**Provided data**:
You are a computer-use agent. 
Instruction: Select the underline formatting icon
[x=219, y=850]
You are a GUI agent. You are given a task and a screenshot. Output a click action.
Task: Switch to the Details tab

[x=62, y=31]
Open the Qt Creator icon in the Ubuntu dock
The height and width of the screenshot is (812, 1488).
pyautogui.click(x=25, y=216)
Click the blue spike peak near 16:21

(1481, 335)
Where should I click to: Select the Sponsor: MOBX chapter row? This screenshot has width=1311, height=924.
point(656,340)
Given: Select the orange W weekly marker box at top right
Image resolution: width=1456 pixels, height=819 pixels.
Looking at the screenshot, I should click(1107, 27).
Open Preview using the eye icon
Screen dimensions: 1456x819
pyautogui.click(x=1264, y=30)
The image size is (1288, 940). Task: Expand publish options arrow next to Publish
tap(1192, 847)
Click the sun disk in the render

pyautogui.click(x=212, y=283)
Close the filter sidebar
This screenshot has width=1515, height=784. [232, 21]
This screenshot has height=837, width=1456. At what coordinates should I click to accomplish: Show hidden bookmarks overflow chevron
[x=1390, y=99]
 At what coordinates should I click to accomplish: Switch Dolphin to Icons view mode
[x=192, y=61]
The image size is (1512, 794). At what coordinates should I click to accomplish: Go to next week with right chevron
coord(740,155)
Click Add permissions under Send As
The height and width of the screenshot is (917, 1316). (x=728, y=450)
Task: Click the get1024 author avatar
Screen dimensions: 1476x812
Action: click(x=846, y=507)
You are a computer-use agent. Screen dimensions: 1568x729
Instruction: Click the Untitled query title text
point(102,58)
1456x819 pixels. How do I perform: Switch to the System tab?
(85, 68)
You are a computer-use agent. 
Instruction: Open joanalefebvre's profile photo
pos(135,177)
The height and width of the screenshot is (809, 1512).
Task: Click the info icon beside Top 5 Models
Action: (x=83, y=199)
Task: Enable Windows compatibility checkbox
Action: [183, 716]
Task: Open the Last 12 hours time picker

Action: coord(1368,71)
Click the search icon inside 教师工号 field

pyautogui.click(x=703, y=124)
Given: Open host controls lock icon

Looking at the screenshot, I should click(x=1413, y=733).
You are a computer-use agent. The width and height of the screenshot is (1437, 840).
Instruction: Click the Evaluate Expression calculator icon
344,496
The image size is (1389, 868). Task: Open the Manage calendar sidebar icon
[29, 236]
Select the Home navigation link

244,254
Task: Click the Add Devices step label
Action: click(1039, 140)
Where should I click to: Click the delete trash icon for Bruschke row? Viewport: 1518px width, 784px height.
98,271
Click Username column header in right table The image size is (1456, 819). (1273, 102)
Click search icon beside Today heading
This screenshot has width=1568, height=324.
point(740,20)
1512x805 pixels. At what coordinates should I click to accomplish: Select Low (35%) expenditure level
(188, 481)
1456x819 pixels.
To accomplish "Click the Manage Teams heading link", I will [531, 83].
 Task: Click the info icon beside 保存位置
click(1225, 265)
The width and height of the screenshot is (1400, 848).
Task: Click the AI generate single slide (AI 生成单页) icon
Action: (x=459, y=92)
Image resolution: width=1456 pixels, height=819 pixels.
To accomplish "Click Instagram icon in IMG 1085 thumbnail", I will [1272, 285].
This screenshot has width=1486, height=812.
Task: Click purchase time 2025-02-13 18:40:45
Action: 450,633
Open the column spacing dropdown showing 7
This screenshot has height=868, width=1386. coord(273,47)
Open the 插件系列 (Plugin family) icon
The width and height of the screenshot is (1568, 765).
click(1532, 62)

**Task to complete**:
Please extract exactly, and only, the lines from the line containing "This screenshot has width=1568, height=324." through the last line of the records.

**Solved problem**:
This screenshot has width=1568, height=324.
point(740,20)
1512x805 pixels. At what coordinates should I click to accomplish: Select Low (35%) expenditure level
(188, 481)
1456x819 pixels.
To accomplish "Click the Manage Teams heading link", I will [531, 83].
 Task: Click the info icon beside 保存位置
click(1225, 265)
The width and height of the screenshot is (1400, 848).
Task: Click the AI generate single slide (AI 生成单页) icon
Action: (x=459, y=92)
Image resolution: width=1456 pixels, height=819 pixels.
To accomplish "Click Instagram icon in IMG 1085 thumbnail", I will [1272, 285].
This screenshot has width=1486, height=812.
Task: Click purchase time 2025-02-13 18:40:45
Action: 450,633
Open the column spacing dropdown showing 7
This screenshot has height=868, width=1386. coord(273,47)
Open the 插件系列 (Plugin family) icon
The width and height of the screenshot is (1568, 765).
click(1532, 62)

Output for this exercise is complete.